In neonates, septic arthritis of the hip joint may be primary or secondary to osteomyelitis. It may be characterized by atypical clinical picture, often causing delayed diagnosis. There may be no evidence of systemic disease, the neonate may be feeding normally, the rectal temperature may be normal and the laboratory tests may be within normal limits [6,7].
Fractures through the proximal femoral physeal plate usually occur during a difficult delivery such as those involving breech or footling presentations or in "large-for-dates" babies [8]. Such fractures have also been reported after a delivery with cesarean section. The diagnosis should be made before fracture callus is evident as any anatomic deformity is undoubtedly irreducible at that stage. Usually, such callus formation is evident after the first post-injury week. The existence of a traumatic dislocation of the hip joint has never been described [3,9].
A septic hip may also be difficult to distinguish from a traumatic lesion due to child abuse particularly because both conditions can cause fever (blood in a joint may cause a temporary febrile response) [3].
Pseudoparalysis of the lower limb is always sufficient to exclude congenital dislocation of the hip. However, the use of devices to treat developmental dysplasia of the hip in infants may be associated with a true paralysis, indicating neuropathy (femoral nerve palsy) or a pseudoparalysis of the lower limb, most likely due to improper use of the harness [10,11].
When plain radiographs indicate a dislocated hip the true location of the proximal femoral epiphysis within or outside the confines of the acetabulum is the most critical point to differentiate between trauma and infection. Arthrography has been used to outline the proximal femoral epiphysis and acetabulum. Any joint fluid removed at the time of arthrography should be cultured to rule out an infectious process [12,13].

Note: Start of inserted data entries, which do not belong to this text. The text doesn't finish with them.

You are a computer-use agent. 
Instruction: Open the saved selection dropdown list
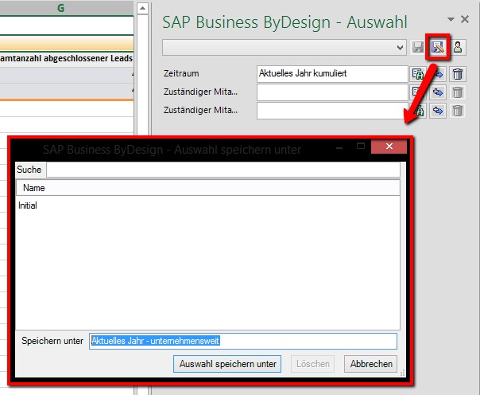(x=400, y=48)
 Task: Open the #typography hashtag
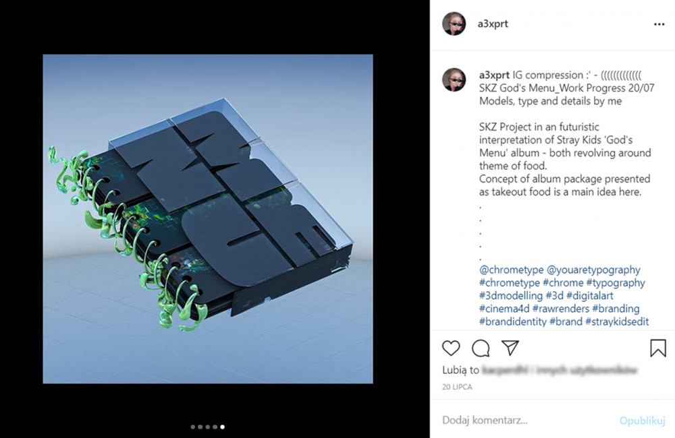point(616,283)
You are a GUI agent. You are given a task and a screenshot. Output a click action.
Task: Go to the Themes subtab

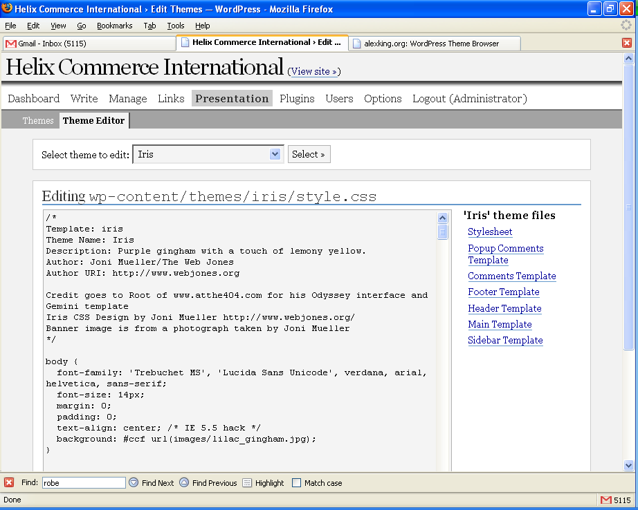tap(38, 120)
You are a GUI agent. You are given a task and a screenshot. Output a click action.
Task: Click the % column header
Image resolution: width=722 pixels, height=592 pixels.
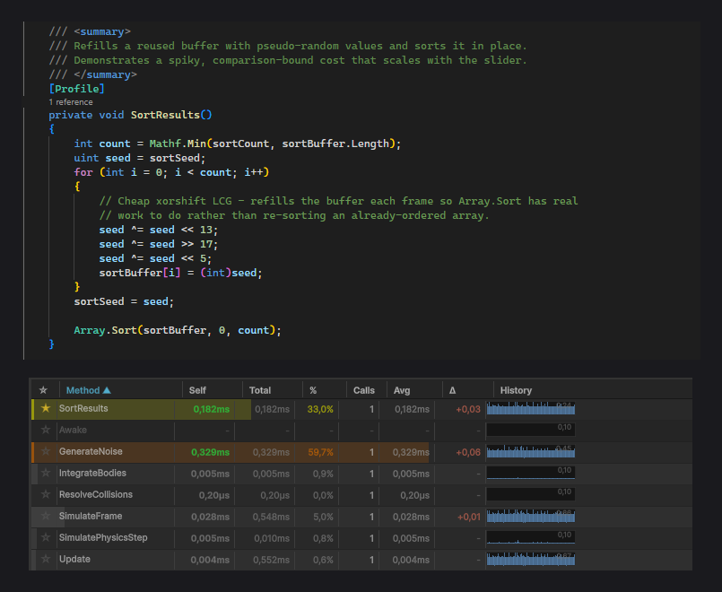tap(313, 390)
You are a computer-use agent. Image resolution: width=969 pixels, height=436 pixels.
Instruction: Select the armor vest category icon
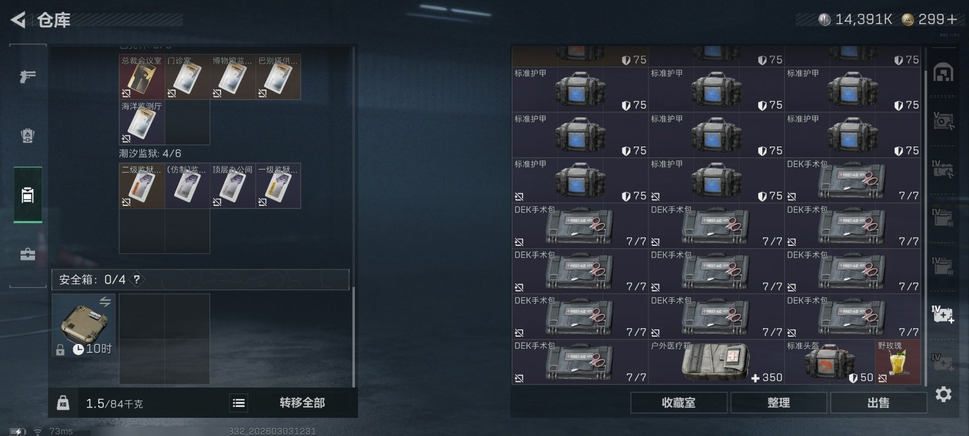pyautogui.click(x=28, y=136)
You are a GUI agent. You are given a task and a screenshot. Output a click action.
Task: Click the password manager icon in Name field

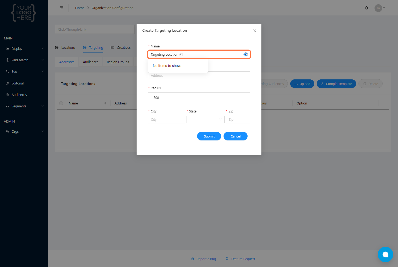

Ultrasonography is a powerful diagnostic imaging tool for evaluating lower extremity anatomy and pathology in infants and children [14]. Ultrasonographic findings are more useful compared to radiological findings, due to relatively late appearance of radiological signs of infection or trauma. It is an easy and valuable bedside procedure that may be carried out without anesthesia. It may reveal a normal acetabulum, a dislocated femoral head, joint effusion and osteomyelitis of the proximal femoral metaphysis in cases of septic dislocation of the hip joint. The detection of an extracapsular hematoma and physeal widening may be indicative of a fracture-separation of the proximal femoral physeal plate, while longitudinal images along the axis of the femoral neck may reveal loss of alignment of the epiphysis in relation to the metaphysis [9].
Magnetic resonance imaging clearly delineates any hip pathology; however, it is an expensive procedure that requires sedation [15].
Early diagnosis with prompt and adequate treatment is essential to diminish the incidence of potential complications and achieve good outcome.